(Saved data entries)
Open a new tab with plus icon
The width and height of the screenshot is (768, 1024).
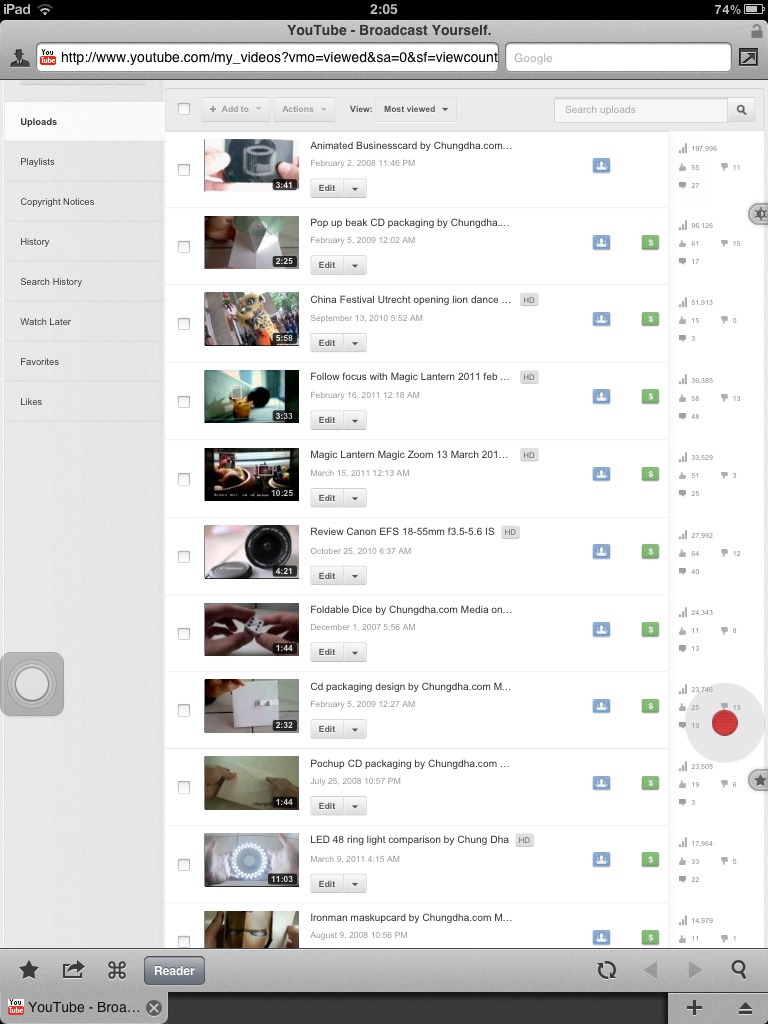(695, 1007)
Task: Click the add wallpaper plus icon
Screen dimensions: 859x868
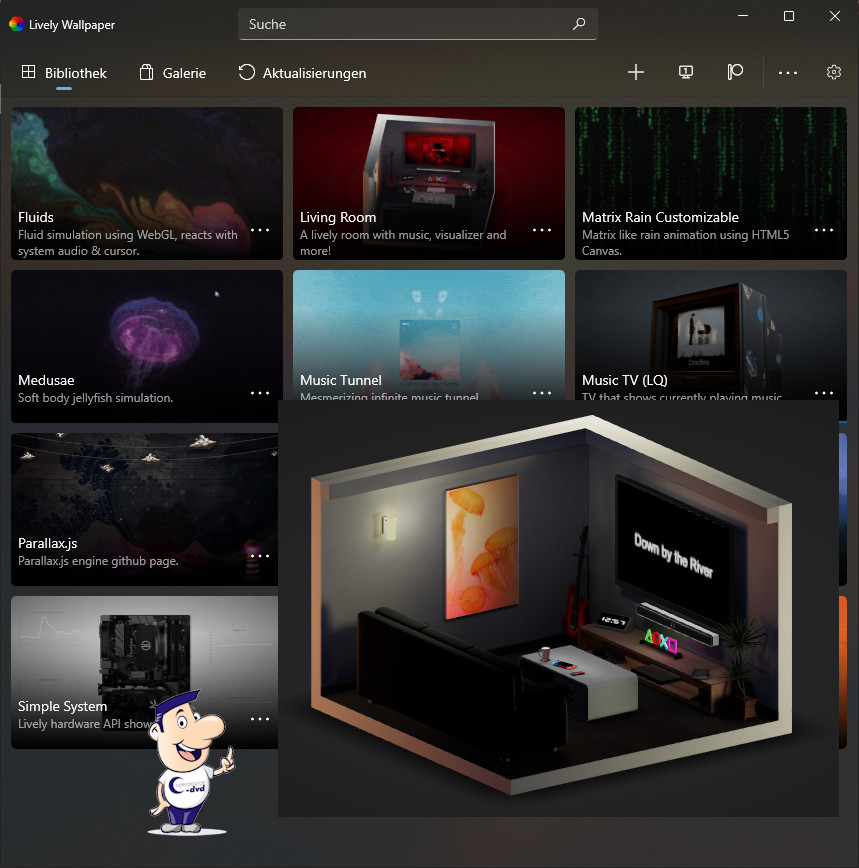Action: (x=635, y=72)
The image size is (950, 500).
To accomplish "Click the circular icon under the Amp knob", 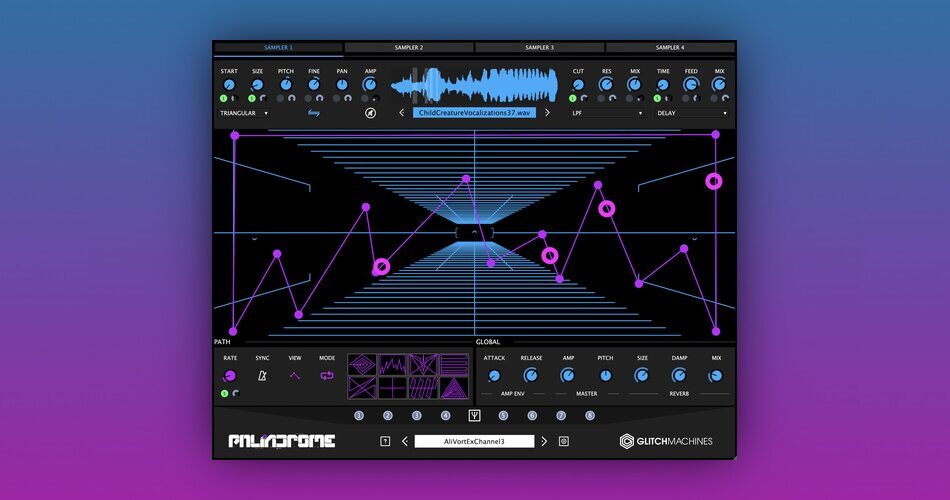I will 370,114.
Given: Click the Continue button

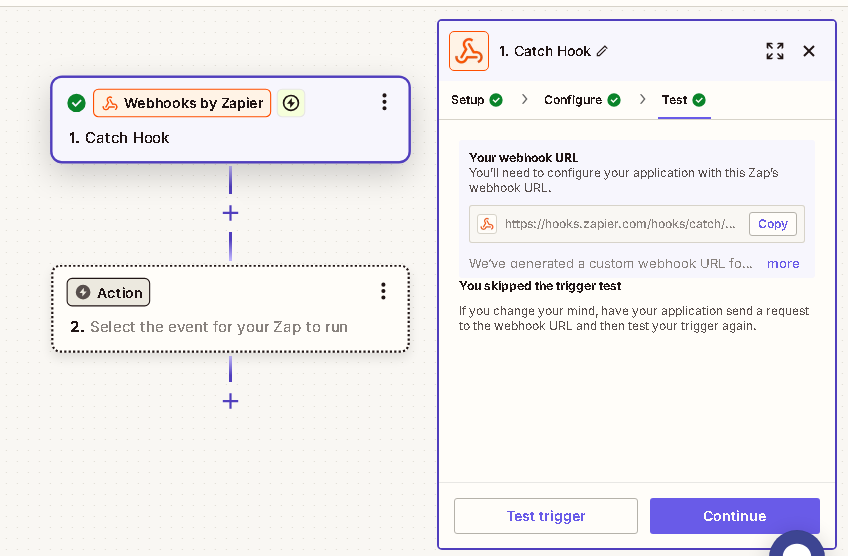Looking at the screenshot, I should (x=734, y=516).
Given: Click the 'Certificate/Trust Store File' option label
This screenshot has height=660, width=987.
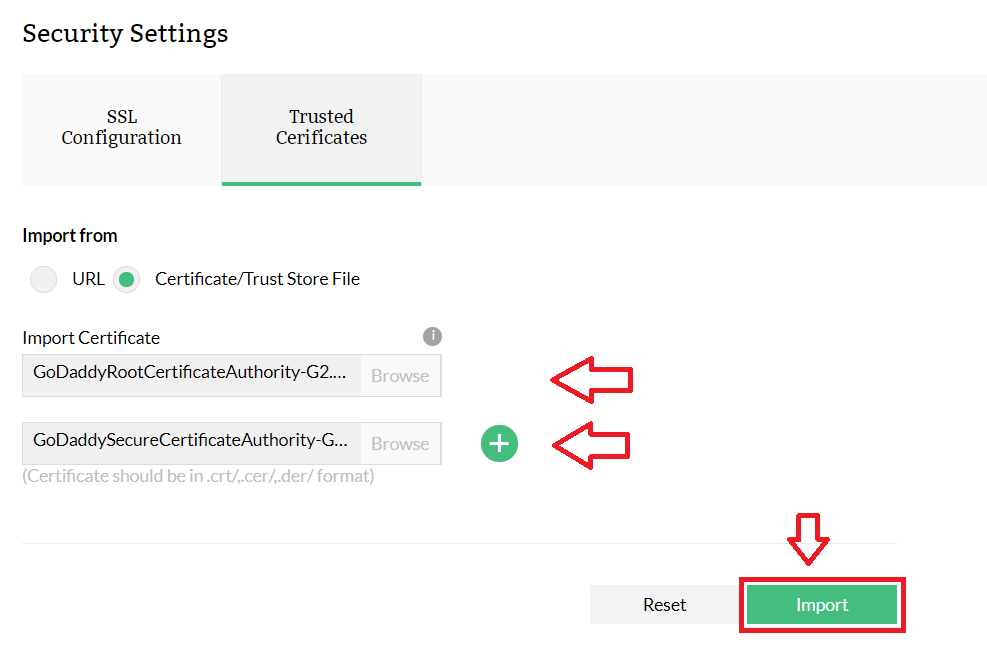Looking at the screenshot, I should click(x=257, y=279).
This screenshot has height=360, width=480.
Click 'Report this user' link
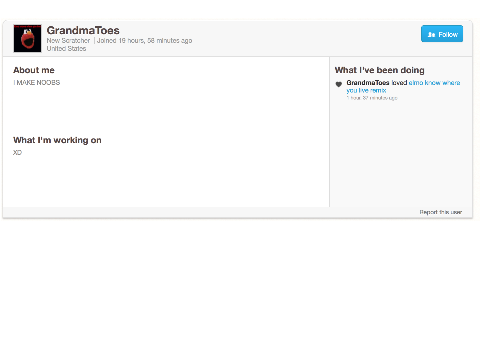point(441,212)
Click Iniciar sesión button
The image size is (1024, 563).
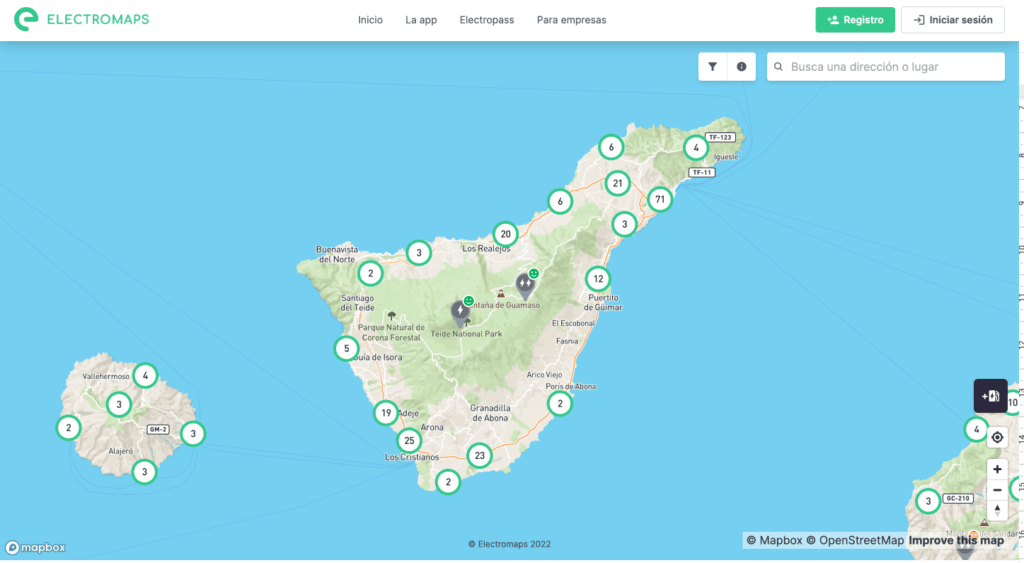point(952,20)
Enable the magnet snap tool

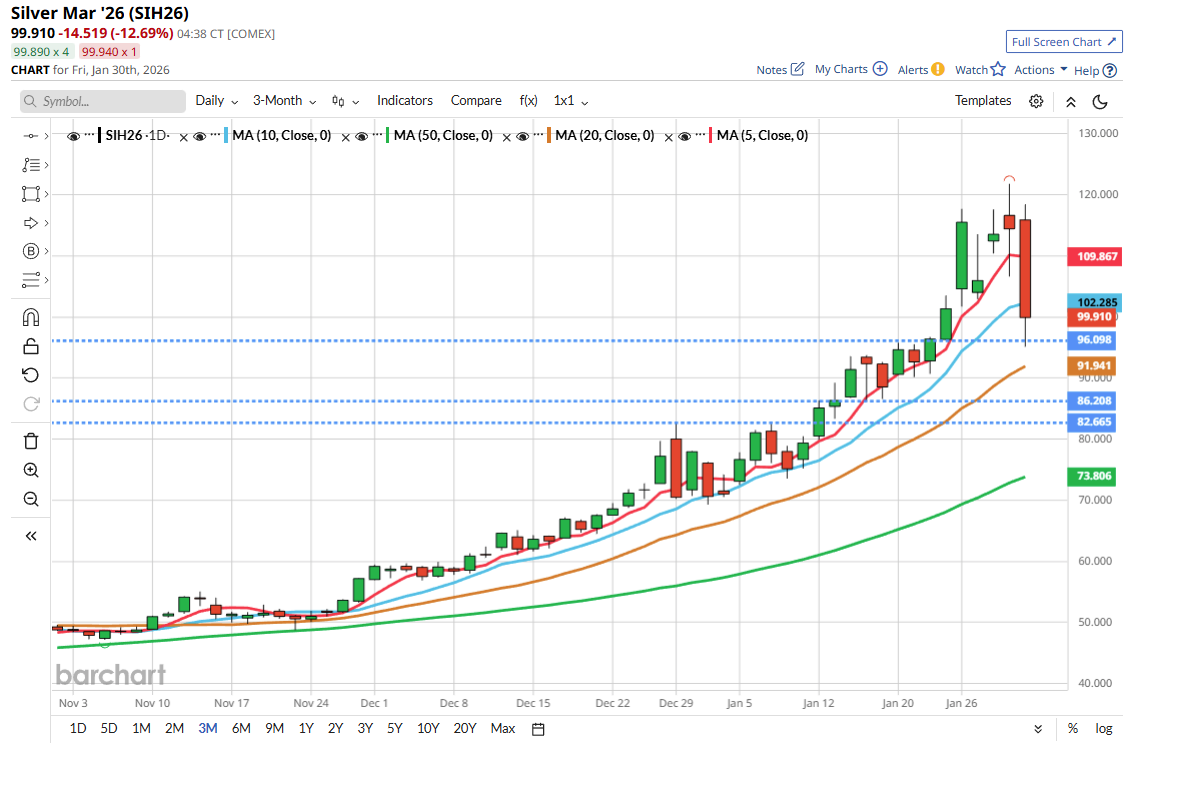tap(30, 318)
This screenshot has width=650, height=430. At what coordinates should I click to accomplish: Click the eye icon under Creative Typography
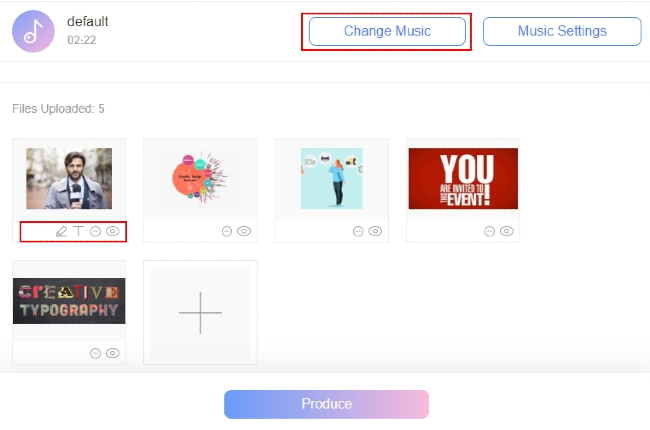click(113, 353)
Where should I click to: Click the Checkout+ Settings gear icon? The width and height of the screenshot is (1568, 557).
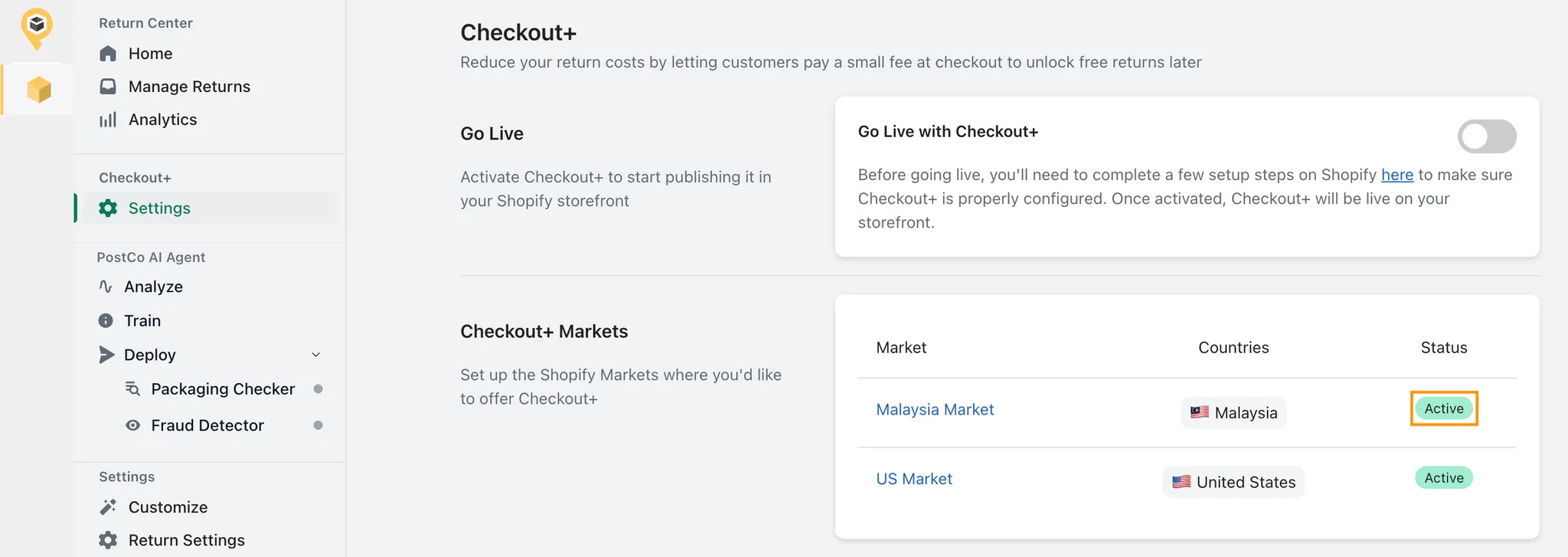[108, 208]
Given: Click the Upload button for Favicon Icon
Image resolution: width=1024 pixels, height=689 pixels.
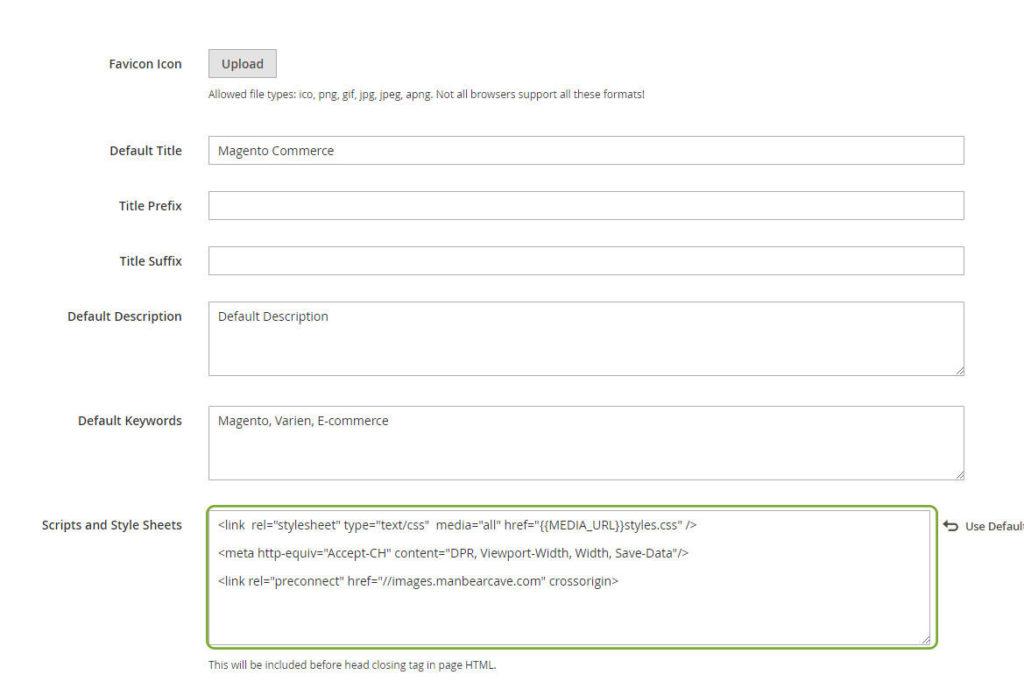Looking at the screenshot, I should tap(242, 63).
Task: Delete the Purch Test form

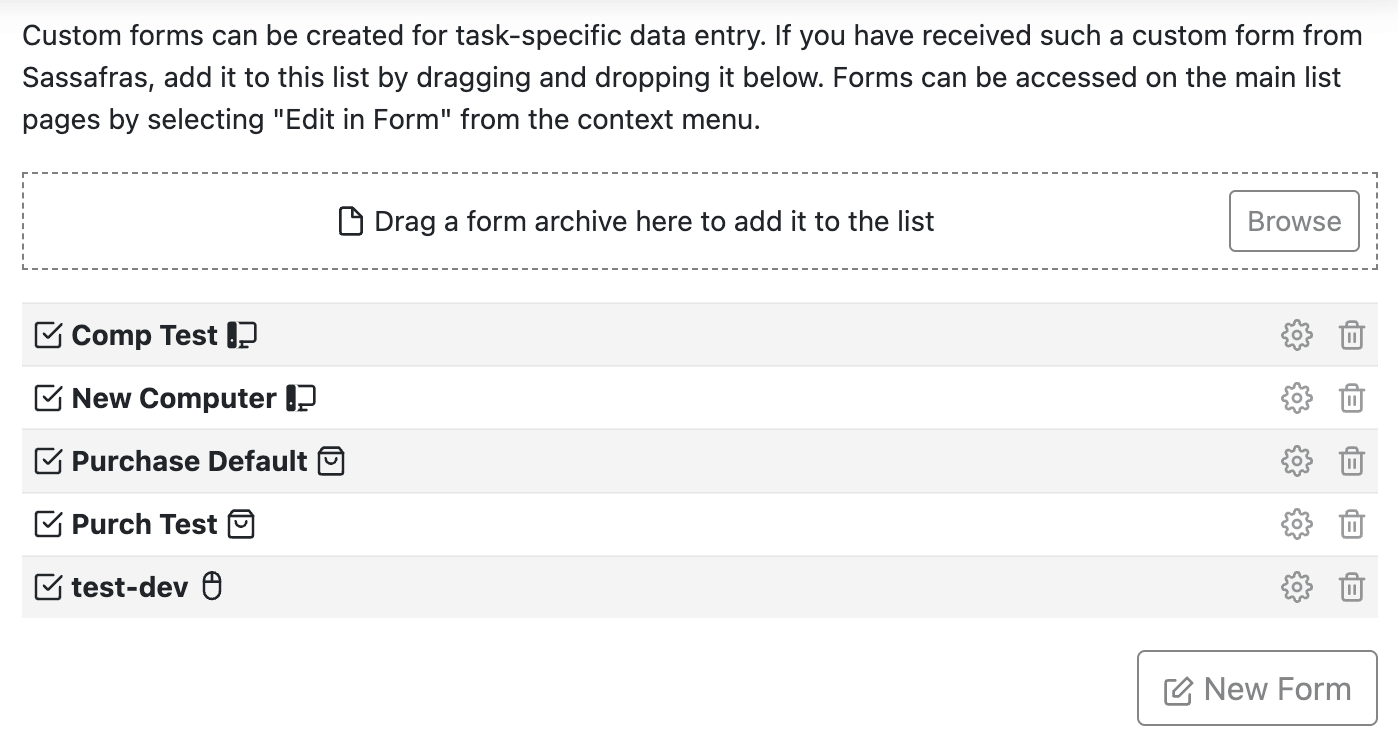Action: [1352, 524]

▸ **WHAT THE TASK ASKS**
Go through the lines above and count those with the string "plus". Reply with the count and nothing more.

▸ **ANSWER TO THIS EXERCISE**
2